Soul discovery via self-portraiture
October 18, 2020I’ve spent the majority of my life hating myself. It’s not like one thing happened that changed me forever, but rather a thousand tiny things happened and the pain compounded over time. This year, in all of its unprecedented isolation, has gifted with me with ample time to heal. I got sober (245 days ago, as I write this), started meditating daily, got a therapist, started a vegetarian diet, and fell in love with yoga again. Before the global pandemic, I did not think I deserved any of these things. Why? I don’t know, exactly.
I’ve really fought self-portraiture as a genre since sometime after age 12 or 13, when I took photos for MySpace. Perhaps some of you know what I mean when I say: if you hate yourself, you don’t want to be yourself, and if you don’t want to be yourself then you certainly don’t want to see yourself.
It makes sense, then, that starting in my early 20s I decided I wanted to make work about other people. I made work about people who seemed so *unlike* me that I had to use an artistic process to understand what it meant to be human on planet earth. And I still think there’s value in that. But what started happening was a slow erasure of the self. In lieu of living my own life, I chose to spend my time watching other people live their’s.
There’s a particularly damaging line of thought that I internalized as a photojournalist and later as a documentary photographer: “Act like you’re not there. Disappear. Be a fly on the wall.” I applied this notion to all of my work for at least six years. Eventually I applied this *watch me disappear!* tactic to all aspects of ‘my’ life.
But that’s changing. I’m here, I’m alive, I’m well, and I have a bunch of camera stuff that I can use to prove it. It took until October for me to want to be in front of the camera and explore who I am not just on the inside, but what that looks like on the outside too. It was a transcendental experience akin to psychedelic drugs. Yes folks, art is a mind-altering drug.
Diversifying my artistic practice with still life and self-portraiture has allowed me to find my soul again. Sunny is just who you’d think she’d be (given her name): warm, fun, welcoming, compassionate and sometimes intense. This week, I’m starting a substance abuse counseling program with the hopes of helping other addicts understand the power of art and healing. Because it’s not that I think art can save your life, I know it can.

| Dataset |
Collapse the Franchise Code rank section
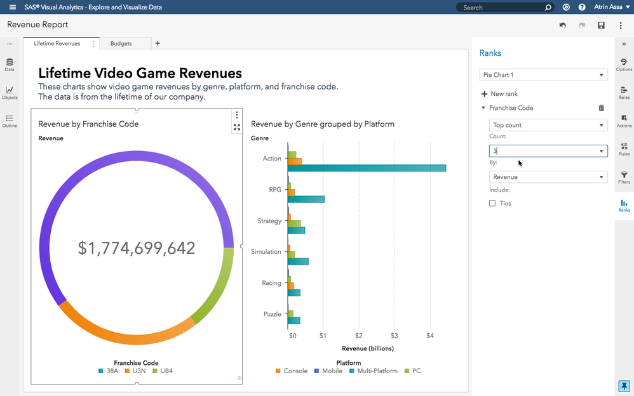This screenshot has width=634, height=396. click(483, 109)
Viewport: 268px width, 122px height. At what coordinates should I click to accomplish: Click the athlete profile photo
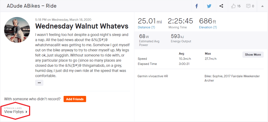pyautogui.click(x=17, y=31)
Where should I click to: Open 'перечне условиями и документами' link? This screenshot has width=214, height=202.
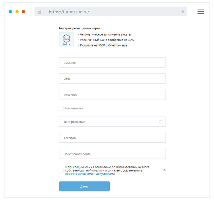(x=90, y=174)
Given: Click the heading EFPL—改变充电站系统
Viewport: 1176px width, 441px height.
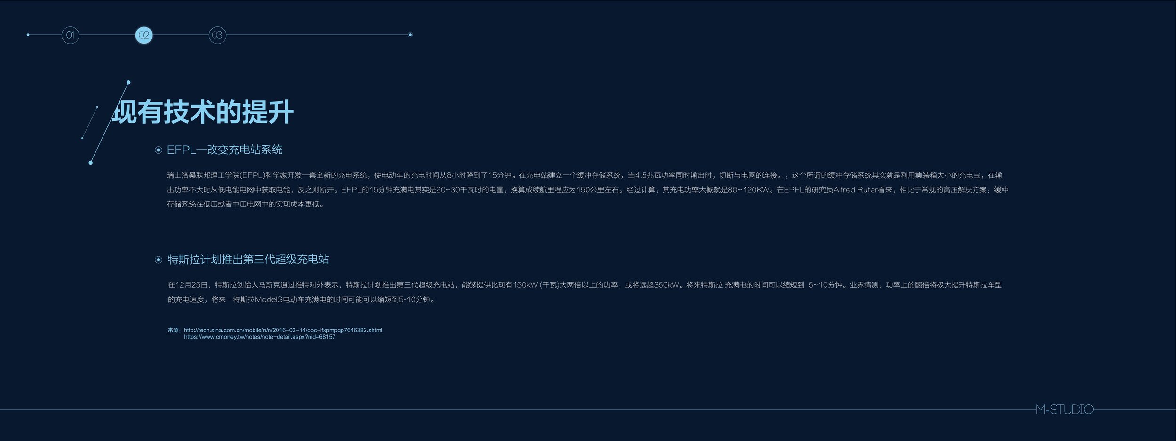Looking at the screenshot, I should [x=224, y=150].

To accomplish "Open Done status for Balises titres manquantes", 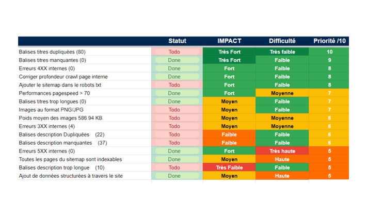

| Work order |
After the listing, quote the stretch of the self-portraiture essay from "There’s a particularly" through "a mind-altering drug.".

| Output of the task |
There’s a particularly damaging line of thought that I internalized as a photojournalist and later as a documentary photographer: “Act like you’re not there. Disappear. Be a fly on the wall.” I applied this notion to all of my work for at least six years. Eventually I applied this *watch me disappear!* tactic to all aspects of ‘my’ life.
But that’s changing. I’m here, I’m alive, I’m well, and I have a bunch of camera stuff that I can use to prove it. It took until October for me to want to be in front of the camera and explore who I am not just on the inside, but what that looks like on the outside too. It was a transcendental experience akin to psychedelic drugs. Yes folks, art is a mind-altering drug.